By Courtney Cochran
The dating life is tough. Take, for example, an unfortunate coincidence that came up between two good friends of mine not long ago. Both ladies were living in Manhattan, working hard by day and - unbeknownst to each other - enjoying romantic dates with same dashing bachelor by night.
Both believed her relationship was "getting more serious," when in reality the guy was more interested in dating most of Manhattan than moving closer to any sort of commitment. It wasn't until said gentleman went on vacation to Brazil and sent both women flirtatious text messages signed, "Kisses from Rio" that they made the connection.
As you might imagine, they then promptly made a disconnection from the guy who became known infamously in our circle as "Kisses from Rio."
When Vino Calls
Vacationing cads aside, there's something undeniably exciting about Brazil. Perhaps it's the way Brazilians roll their "r"s, their perpetually upbeat personalities or their perma-tans. No matter what it is, I was anxious to see if the wines of Brazil matched up to the hype when I attended a tasting of Brazilian wines in San Francisco.
Fresh back from the event, I'm thrilled to report that my expectations were not only met, but also exceeded (to return to the dating metaphor, a rare thing indeed).
The event - held fittingly at a Brazilian restaurant - featured wines from 11 Brazilian producers, most of whose wineries are situated in the southern part of the country, not far from the Uruguayan border.
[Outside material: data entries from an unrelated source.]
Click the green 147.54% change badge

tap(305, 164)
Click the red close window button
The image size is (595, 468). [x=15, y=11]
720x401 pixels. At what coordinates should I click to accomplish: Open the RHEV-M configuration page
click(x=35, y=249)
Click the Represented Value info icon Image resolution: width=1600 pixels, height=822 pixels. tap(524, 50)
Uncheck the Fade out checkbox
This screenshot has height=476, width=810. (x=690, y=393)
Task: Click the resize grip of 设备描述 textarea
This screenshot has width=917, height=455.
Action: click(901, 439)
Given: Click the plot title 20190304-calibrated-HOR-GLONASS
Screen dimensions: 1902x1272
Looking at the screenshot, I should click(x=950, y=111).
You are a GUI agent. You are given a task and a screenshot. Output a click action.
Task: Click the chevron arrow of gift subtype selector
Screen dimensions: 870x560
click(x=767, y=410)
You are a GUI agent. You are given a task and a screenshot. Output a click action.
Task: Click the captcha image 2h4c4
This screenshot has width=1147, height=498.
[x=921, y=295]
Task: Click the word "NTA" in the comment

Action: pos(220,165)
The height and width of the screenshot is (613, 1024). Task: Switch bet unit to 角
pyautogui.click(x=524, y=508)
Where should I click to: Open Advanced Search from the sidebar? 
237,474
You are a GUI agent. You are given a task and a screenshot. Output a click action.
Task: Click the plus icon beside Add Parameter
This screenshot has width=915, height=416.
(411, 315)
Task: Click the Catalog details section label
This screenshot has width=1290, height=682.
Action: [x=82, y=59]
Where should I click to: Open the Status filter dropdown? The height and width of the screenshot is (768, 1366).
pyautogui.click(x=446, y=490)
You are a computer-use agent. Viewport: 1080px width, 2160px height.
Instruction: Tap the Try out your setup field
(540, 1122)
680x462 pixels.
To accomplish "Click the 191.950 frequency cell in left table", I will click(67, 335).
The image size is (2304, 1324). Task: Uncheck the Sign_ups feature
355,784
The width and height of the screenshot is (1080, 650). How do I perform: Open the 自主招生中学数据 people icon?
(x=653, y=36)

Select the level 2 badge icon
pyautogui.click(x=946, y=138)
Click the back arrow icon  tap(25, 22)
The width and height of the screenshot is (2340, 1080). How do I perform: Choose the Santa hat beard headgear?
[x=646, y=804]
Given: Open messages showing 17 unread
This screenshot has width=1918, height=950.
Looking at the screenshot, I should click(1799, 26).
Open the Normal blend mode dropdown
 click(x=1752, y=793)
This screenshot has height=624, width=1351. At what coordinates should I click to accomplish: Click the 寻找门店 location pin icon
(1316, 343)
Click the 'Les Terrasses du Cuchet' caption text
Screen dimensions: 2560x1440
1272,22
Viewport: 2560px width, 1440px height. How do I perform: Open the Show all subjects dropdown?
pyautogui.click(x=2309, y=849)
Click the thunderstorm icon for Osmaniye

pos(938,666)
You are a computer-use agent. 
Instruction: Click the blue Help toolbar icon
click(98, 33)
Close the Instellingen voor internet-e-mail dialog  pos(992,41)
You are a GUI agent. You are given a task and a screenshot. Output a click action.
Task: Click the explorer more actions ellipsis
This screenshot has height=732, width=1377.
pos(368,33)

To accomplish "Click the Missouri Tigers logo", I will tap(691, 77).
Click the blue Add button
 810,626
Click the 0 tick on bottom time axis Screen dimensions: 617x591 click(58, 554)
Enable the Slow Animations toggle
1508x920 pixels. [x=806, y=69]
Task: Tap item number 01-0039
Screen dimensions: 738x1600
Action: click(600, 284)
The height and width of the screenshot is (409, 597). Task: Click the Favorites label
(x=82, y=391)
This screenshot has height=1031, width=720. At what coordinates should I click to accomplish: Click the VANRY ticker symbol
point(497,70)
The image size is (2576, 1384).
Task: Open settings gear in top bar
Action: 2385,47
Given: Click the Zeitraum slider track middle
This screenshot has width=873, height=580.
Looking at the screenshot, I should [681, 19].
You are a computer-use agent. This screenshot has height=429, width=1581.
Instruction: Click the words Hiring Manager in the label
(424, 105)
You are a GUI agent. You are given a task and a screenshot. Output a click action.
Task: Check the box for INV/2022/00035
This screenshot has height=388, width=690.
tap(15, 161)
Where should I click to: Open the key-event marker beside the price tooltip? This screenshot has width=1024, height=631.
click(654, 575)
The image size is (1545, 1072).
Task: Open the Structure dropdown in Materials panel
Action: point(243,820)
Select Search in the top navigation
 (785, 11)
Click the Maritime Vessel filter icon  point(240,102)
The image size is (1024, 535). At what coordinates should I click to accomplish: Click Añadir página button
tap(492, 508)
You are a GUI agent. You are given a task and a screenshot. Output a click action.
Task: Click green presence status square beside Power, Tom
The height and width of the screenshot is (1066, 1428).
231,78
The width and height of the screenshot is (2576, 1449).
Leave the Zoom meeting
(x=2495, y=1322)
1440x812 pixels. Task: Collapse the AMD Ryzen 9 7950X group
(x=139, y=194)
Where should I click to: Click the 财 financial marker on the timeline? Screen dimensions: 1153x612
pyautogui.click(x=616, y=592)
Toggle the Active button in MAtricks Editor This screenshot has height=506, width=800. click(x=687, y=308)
They poured primarily dry red and white table wines, although there was a surprising abundance of very good sparkling wines available, as well. It turns out that besides sunbathing and Bossa Nova, Brazilians are terrifically good at bubbles!
Overall, the best wines I tasted were Bordeaux-style reds made chiefly from Merlot, Cabernet Sauvignon and Cabernet Franc grapes. Besides these mainstream players, the inky, tannic Tannat grape is also grown fairly widely in Brazil and showed up as a blending partner amongst these other grapes in a number of wines. Pizzato winery was a standout in the red category and won me over with a beautifully nuanced and balanced $11 Cabernet Sauvignon made under its second label, Fausto. Another favorite was the $35 "Lote 43" Cabernet Franc-based red from Miolo Wine Group, founded over 100 years ago by Italian immigrants (a common theme for many of the wineries present).
When it came to the whites, I found the sparkling wines the strongest of the category. The Mioranza Brut, made from Chardonnay and Pinot Noir grapes, caught my attention with its yeasty, Champagne-like nose and approachable, Prosecco-like fruitiness ($20). Even easier to like was the Mioranza Sparkling Moscatel, which was a super-aromatic, refreshing romp with lovely pear and sugared lime notes ($18). Several producers also poured Chardonnay, but I found most of it fairly homogenous and far less interesting than a handful of offbeat, aromatic still whites I sampled, such as a charming blend of Malvasia, Moscatel and Gewürztraminer called "Flowers" from one of Brazil's most critically-acclaimed wineries, Salton ($7).
Signing off, with kisses, from San Francisco.